SecureAgent: Constructing Secure AI Agent Systems

The Hong Kong Polytechnic University (PolyU)
A secure multi-agent platform for end-to-end attack-defense evaluation, with pluggable MCP tools, skills, and RAG knowledge integration.

Multi-agent · MCP tools · Skills · RAG · Attack & Defense

Get Started View on GitHub

What is SecureAgent?

AI agents are becoming a key platform for deploying LLMs in real-world applications, with technological advances enabling automation and decision-making for complex tasks. However, their integration with critical systems (e.g., automated shopping, automated finance) introduces new security risks—uncontrollable inputs, opaque logic, and dynamic environments expose them to attacks such as fraud or workflow hijacking. Companies are in urgent need of discovering vulnerabilities in agents and building a robust security framework to ensure their secure deployment. Therefore, we developed SecureAgent. SecureAgent is an open-source, LangGraph-based multi-agent security evaluation platform that performs systematic end-to-end attack-defense testing using pluggable MCP tools , Skills, and RAG knowledge integration.

AI Framework

Figure 1. Current AI agent systems suffer from various adversarial attacks and generate harmful or illegal responses.

Agent History

Figure 2. Major events related to AI agents and its security.

Secure Agent

Figure 3. An overview of the proposed secure AI agent system framework.

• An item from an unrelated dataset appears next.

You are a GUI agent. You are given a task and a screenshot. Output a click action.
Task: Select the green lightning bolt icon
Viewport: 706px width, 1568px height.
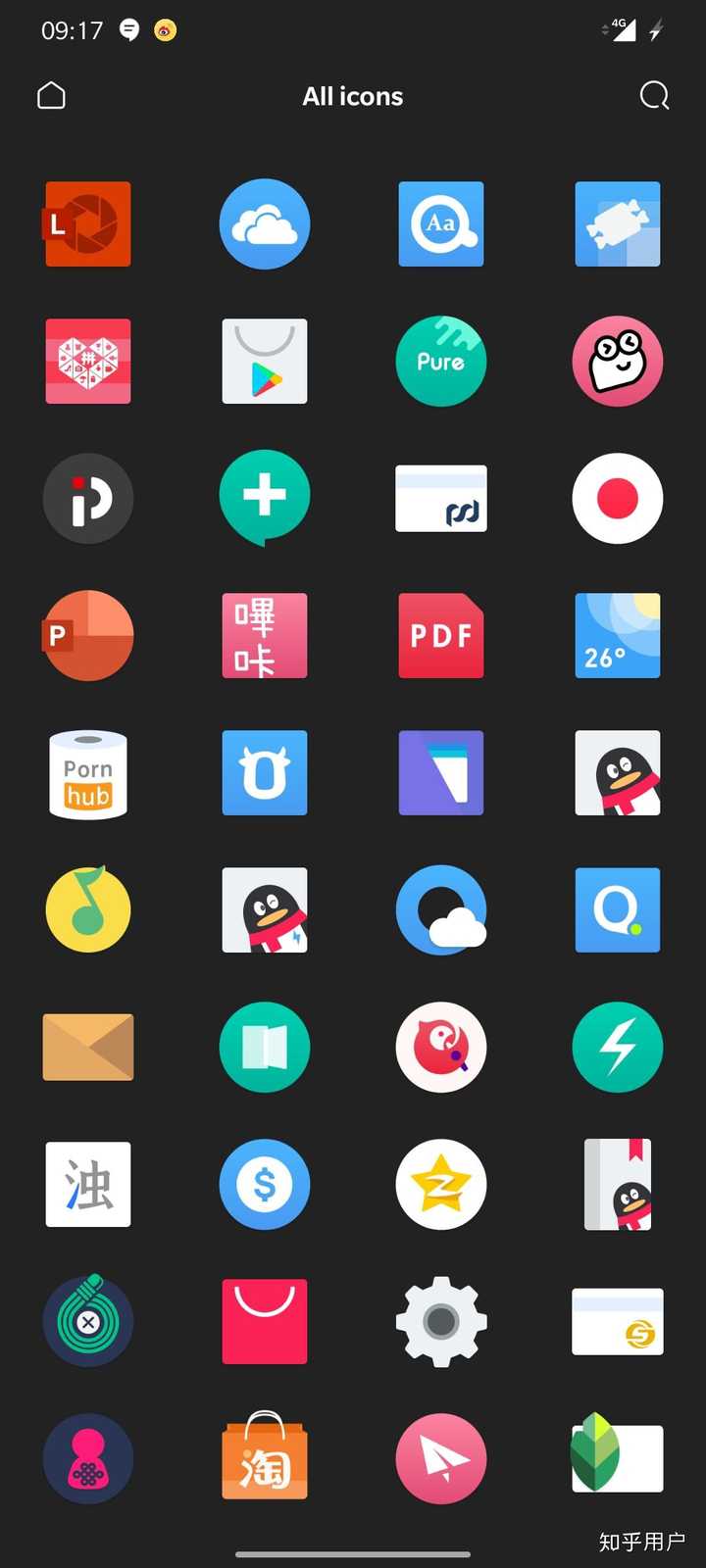pos(618,1047)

Multi-Agent System Architecture

SecureAgent uses LangGraph to build a stateful multi-agent execution graph. Each step's input and output are explicitly modeled in the graph state, providing full transparency, debuggability, and control over the agent's reasoning process.

Task
Decomposer
Planning
Decision
Execute
Memory
Reflection
Retry

Pluggable LLM

Use commercial APIs or local open-source models (Ollama with Qwen, Llama, etc.). The graph depends only on an abstract LLM interface.

Configurable Nodes

Enable or disable reflection, memory, RAG, and skills via config flags. Add, merge, or remove graph nodes as needed.

Auto Retry

When execution fails or no progress is detected, the system automatically retries with reinforced instructions before giving up.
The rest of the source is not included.